Я не принимал себя где-то два-три года. Я смотрел на трансгендеров и смеялся. Шутил, мог издеваться, говорить, что они несуразно выглядят. Я делал это от незнания.

Когда я узнал, с какими проблемами они живут и какие это люди на самом деле, слово «трансгендер» стало для меня не просто словом, а словом, за которым стоят люди.

Позже я начал думать о том, чего я всегда хотел. Например, в детстве, когда я смотрел фильмы про переселение душ, я всегда хотел оказаться в теле мужчины.
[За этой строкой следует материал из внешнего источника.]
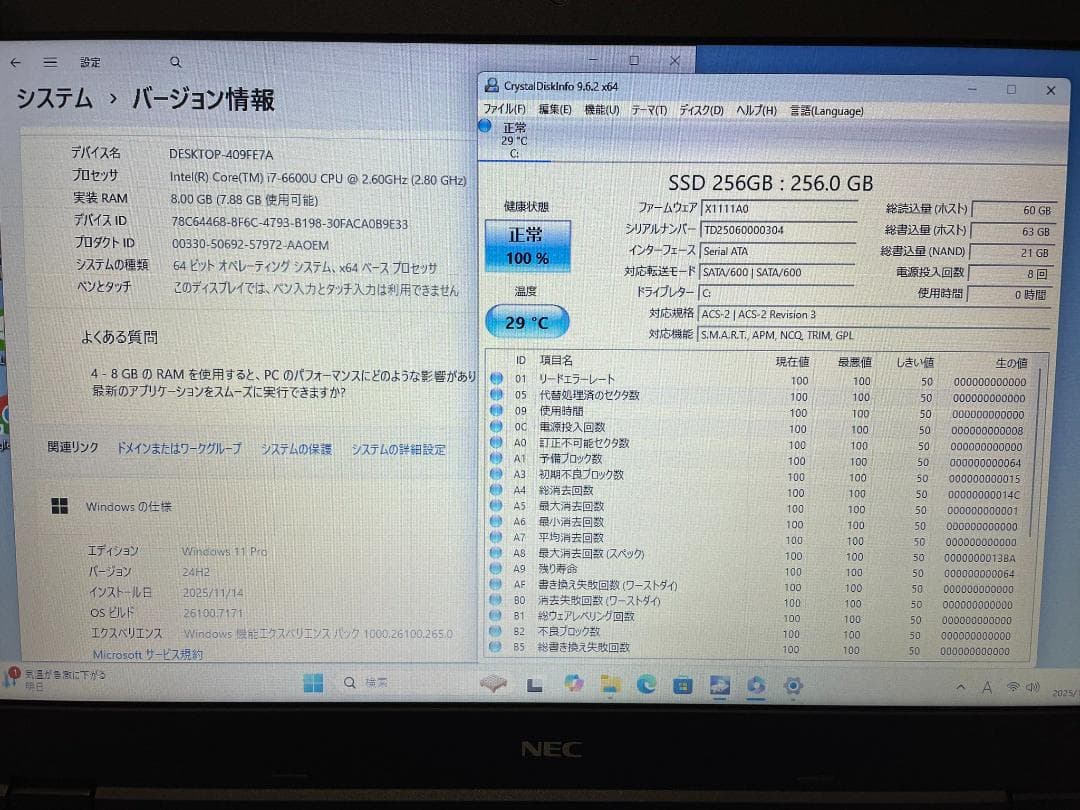Open the Settings navigation hamburger icon

point(50,62)
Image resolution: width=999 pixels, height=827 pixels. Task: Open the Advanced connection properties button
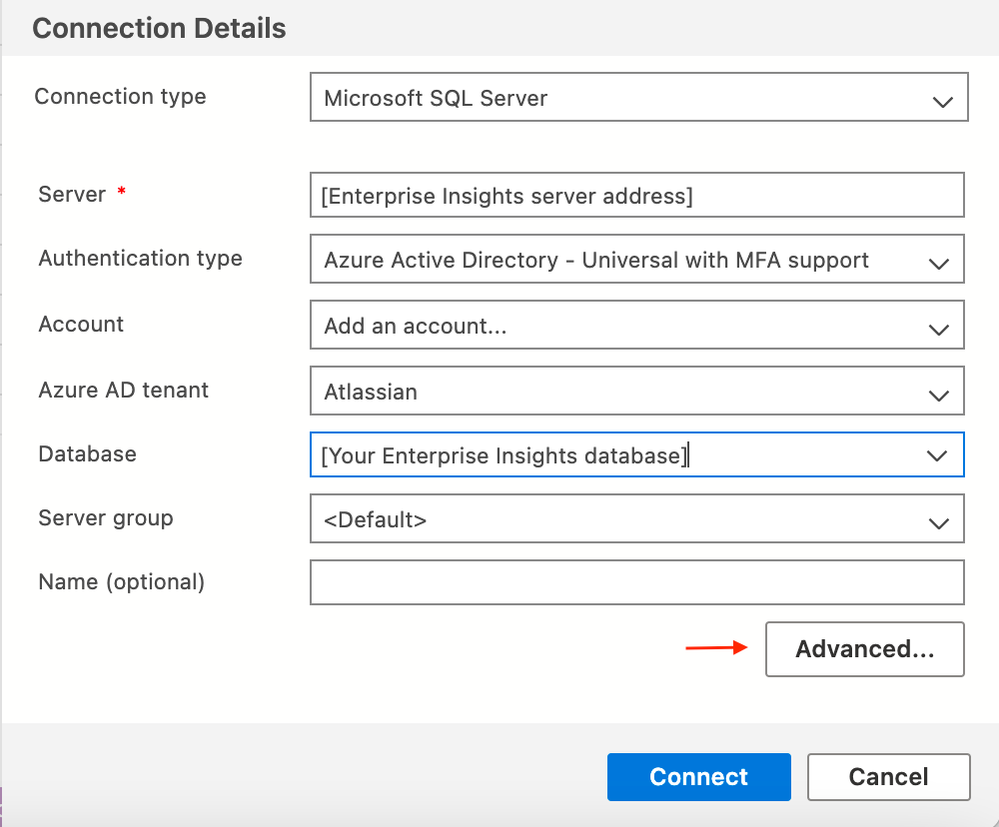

А когда у меня начала расти грудь, я пытался ее оторвать и хотел, чтобы у меня её не было.

Так прошел год. У меня было очень подавленное состояние. Я думал о всех вызовах, которые передо мной стоят, которые мне нужно преодолеть. Размышлял, хватит ли у меня сил на это.

В таких раздумьях прошел еще один год. Я окончательно решился сделать операцию по смене пола. Но, к несчастью, заболел гепатитом А, и мне пришлось лечь в больницу. Тогда же я решил рассказать обо всем маме. Думал, она меня пожалеет.

В очередной раз, когда мама пришла меня навестить, я рассказал ей о том, что хочу сменить пол. Помню, как она ответила: «Я не хочу даже слышать об этом».

Тогда я решил, что буду разговаривать с ней об этом каждый день, буду рассказывать ей больше и не стану оставлять эту тему. Потом мы снова поговорили. Я сказал ей, что не изменю своего решения, но она все равно меня не поддержала.

И вновь я начинал ей об этом напоминать.

Я вылечился и вышел из больницы. Однажды я позвонил маме и сказал, что хочу заехать к ней, и что со мной будет моя девушка. Она мне ответила, что, мол, ты опять за свое. Из-за этого мы с ней сильно поругались. Она сказала, что не сможет этого принять. Тогда я спросил её, хочет ли она поддерживать связь со мной, а она не отвечала. Я спросил её дважды, а она бросила трубку.

Тогда я подумал, что, наверное, она не хочет со мной общаться.

Несмотря на разговор, я заехал домой, оставил какие-то вещи и продукты. Она попыталась со мной заговорить, предложила чай, но я просто проигнорировал это и уехал.

Спустя некоторое время она мне позвонила. Первое, что я услышал в трубке: «Какое имя ты себе выбираешь?»

Тогда я понял, что между нами есть связь. После этого она приезжала на мероприятия, посвященные международному дню каминг-аута. Была первой мамой транс-мужчины, которая публично об этом говорила.

Потом к ней начали обращаться другие транс-люди, чтобы она поговорила с их родителями. Она начала их консультировать, звонила, переписывалась с ними. Сейчас она активистка, может в комментариях в фейсбуке за меня ругаться, и мы очень сблизились. Она знает о том, чем я занимаюсь, знает о моих проблемах, и тоже переживает их вместе со мной.